_Work instruction:_ From the data sources passage below, list the steps that happen automatically when a document is inserted into a Data Source.

━━━ Reading passage

Semantic search, generally based on embedding models, is important to large language model apps because of the limited context size of models. It enables the retrieval of chunks of valuable information that fit in context to perform a particular task. This is called Retrieval-Augmented Generation (RAG)

Data sources enable apps to perform semantic searches over large collections of documents, only
retrieving the chunks of information that are the most relevant to the app's task, without having to
manage the complexity of setting up vector search database, chunking docouments and embedding chunks
and finally performing vector search queries.

Data Source creation

Creating a Data Source simply consists in providing a name and a description.

Parameters

name: string
The name of the new Data Source. It should be short and can only contain
lowercase alphanumerical characters as well as -.

description: optional string

Data sources are created empty. Their description can be edited from the Settings panel. They cannot
be renamed but they can be deleted from the same panel.

Document insertion

Once a Data Source is created, documents can be inserted from the Dust interface or by API. When
a document is inserted, the following happens automatically:

  • Chunking: The document is pre-processed to remove repeated whitespaces (helps semantic search)
    and chunked using max_chunk_size tokens per chunks.
  • Embedding: Each chunk is embedded (in parallel, with retries) using the embedding model text-embedding-3-large from OpenAI. Enterprise plan customers can ask for a different embedding model of their choice.
  • Indexing: Each resulting embedding vector is inserted in a vector search database along with
    metadata about the document and the original chunk text.

The following parameters are accepted when inserting a document:

Parameters

document_id: string

A unique ID for the document. The semantics of the insertion really is an upsertion. Inserting with a document_id that does not exist will create that document, it will otherwise replace the previous document version (removing previous chunks from the vector search db and replacing by the updated document's).

━━━━━━
━━━ Supplied data

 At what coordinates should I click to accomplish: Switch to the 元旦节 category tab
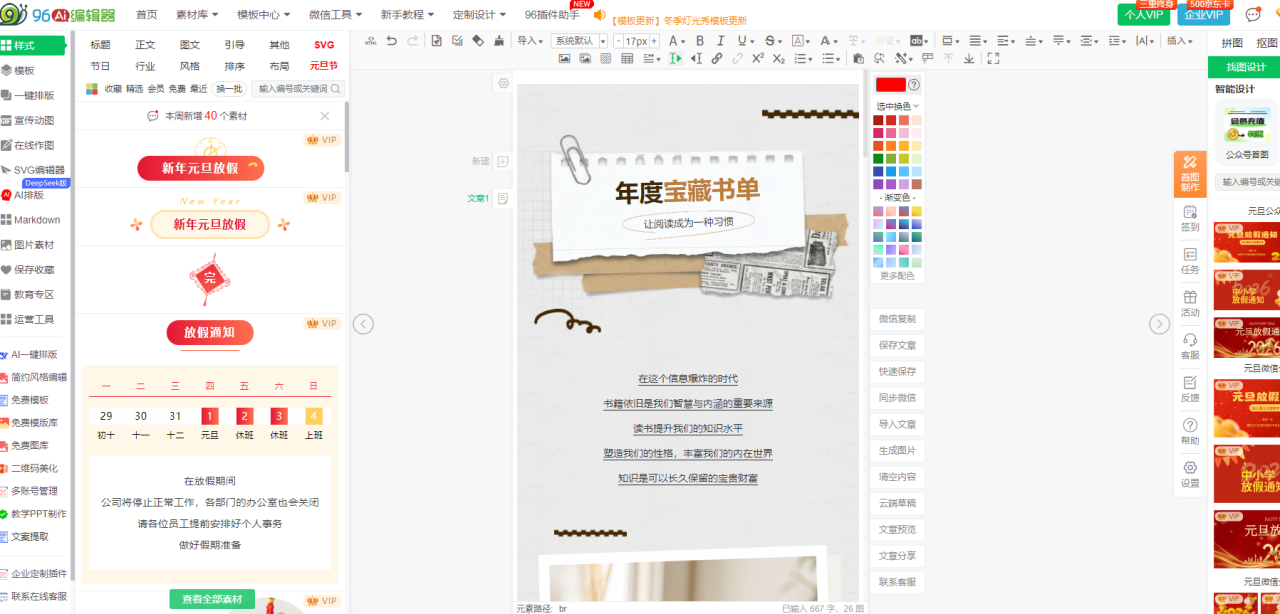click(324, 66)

━━━━━━
━━━ Supplied data

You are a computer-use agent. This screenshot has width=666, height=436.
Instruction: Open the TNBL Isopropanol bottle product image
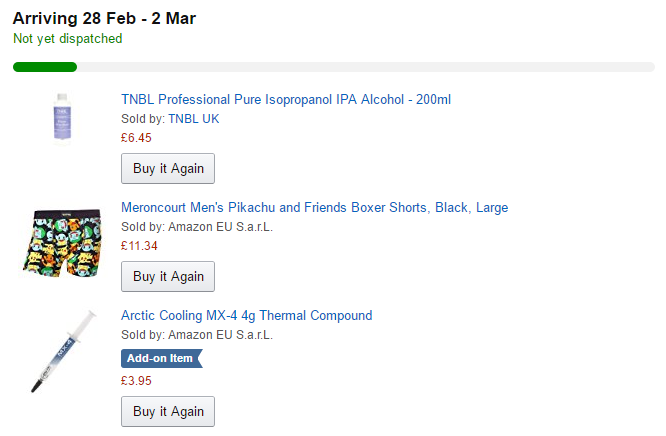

━━━━━━
━━━ Supplied data

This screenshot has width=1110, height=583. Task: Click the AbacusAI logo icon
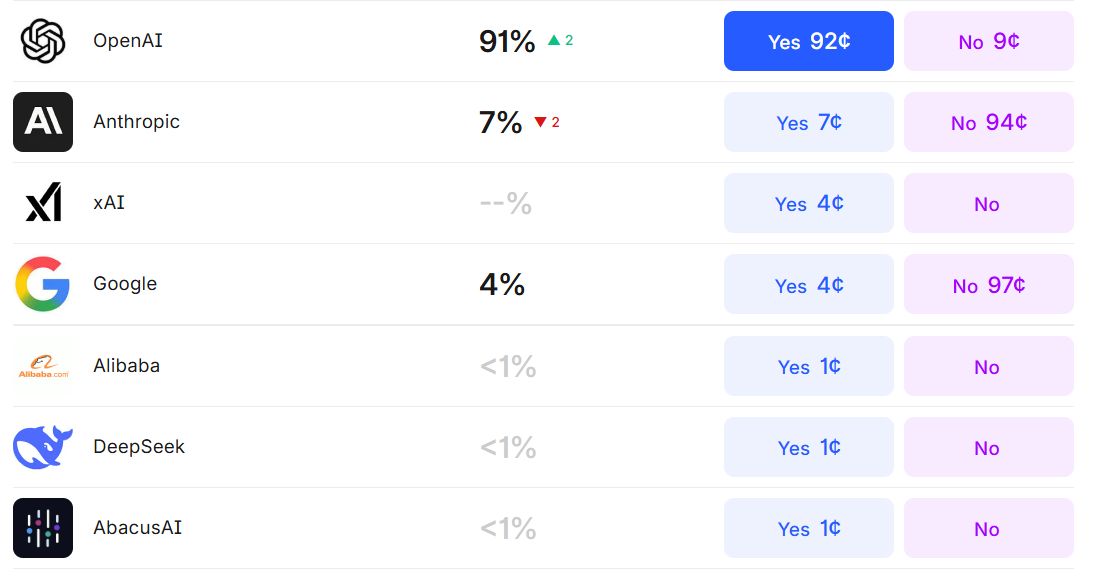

━━━━━━

_Output:_ Chunking, Embedding, Indexing